NOW: Milwaukee Department of Neighborhood Services holds illegal dumping seminar

MILWAUKEE (CBS 58) -- Milwaukee city leaders are spreading awareness about illegal dumping.

The issue has been consistent, and city leaders say it can get worse in the spring and summer, with move-outs and evictions.

Wednesday afternoon, a large pile of furniture and garbage sat in an alleyway between N. 29th and N. 30th street in Washington Park.

It's not an uncommon sight in several Milwaukee neighborhoods, and the city wants residents to stay vigilant.

"Furniture dumping is common, construction goods are common, piles of tires are common," said Adrian Spencer, Director of Community Engagement with United Methodist Children's Services.

UMCS partners with the city to respond to illegal dumping in the Washington Park neighborhood.

"We focus on a section of the neighborhood each week, so basically we rotate through a month's time," Spencer said.

She finds new sites every week, and sometimes spots the perpetrators.

"We actually drove up while someone was unloading a U-Haul in an alley," Spencer said.

Spencer joined Milwaukee's Department of Neighborhood Services on Wednesday for a seminar about illegal dumping.

The city is relying on camera footage and community help to catch illegal dumpers.

They're asking residents to report any dumping through their website or the Milwaukee mobile action app.

If a report leads to a conviction, the reporter could receive a reward.

"When they think that a space is unattended or nobody cares or nobody's reporting it, then they continue to return there," Spencer said.

It typically takes the city two to four weeks to clear a dumping site after a report.
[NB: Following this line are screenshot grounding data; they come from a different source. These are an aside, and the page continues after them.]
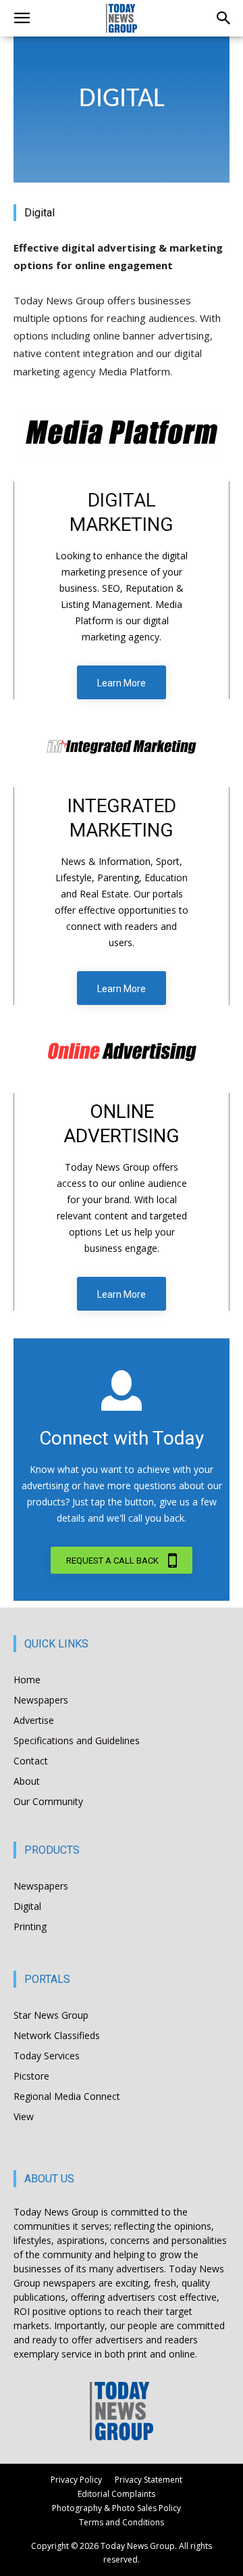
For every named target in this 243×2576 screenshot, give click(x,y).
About (27, 1781)
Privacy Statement (148, 2479)
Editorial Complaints (116, 2494)
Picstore (31, 2075)
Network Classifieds (57, 2035)
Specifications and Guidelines (77, 1740)
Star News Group (51, 2015)
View (24, 2116)
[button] (21, 18)
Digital (27, 1906)
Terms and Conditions (121, 2522)
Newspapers (41, 1699)
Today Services (47, 2055)
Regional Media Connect (67, 2096)
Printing (30, 1926)
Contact (31, 1760)
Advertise (34, 1720)
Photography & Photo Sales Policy (116, 2508)
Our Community (48, 1801)
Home (27, 1679)
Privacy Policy (76, 2479)
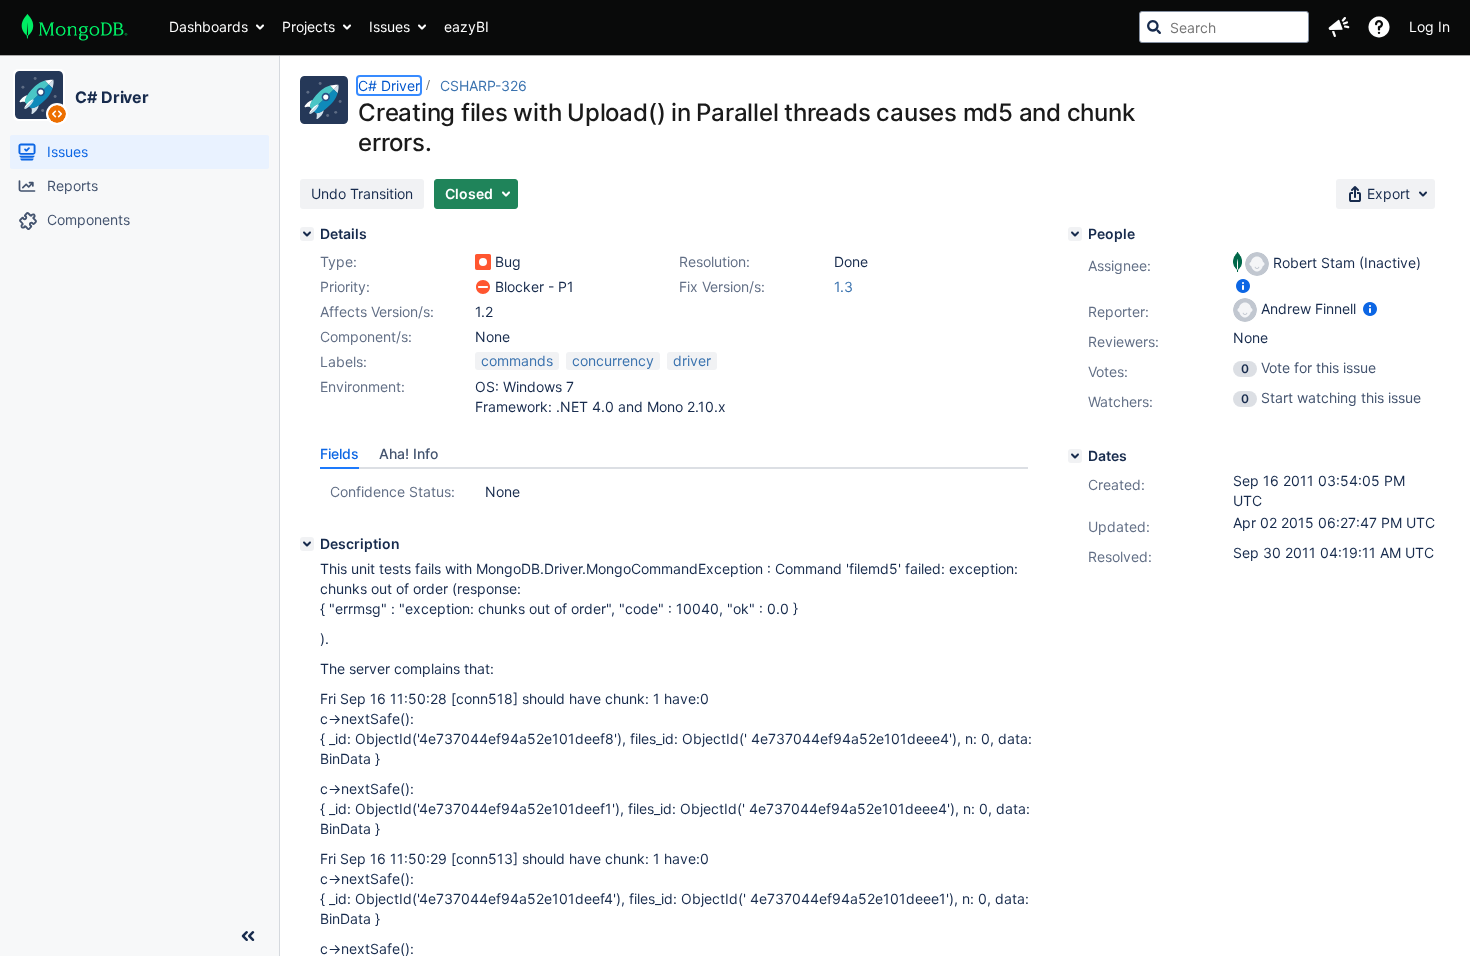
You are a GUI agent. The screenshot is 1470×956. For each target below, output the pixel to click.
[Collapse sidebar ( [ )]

"Sometimes their delay's a little longer than I like, but they get to it," said Milwaukee resident, Sonny Perry.

Perry has reported dumping in her neighborhood several times.

"This most recent one that really had me over the edge, is they just dumped it flat out into the middle of the alleyway," Perry said.

She hopes to see more of her neighbors take the responsibility to report dumping.

"Just more awareness. People being invested. Even if you're not the property owner, you still have to live there," Perry said.

If you see illegal dumping in progress, the city says not to confront or chase the person.

Instead, make sure to take note of the vehicle description, item and time and place.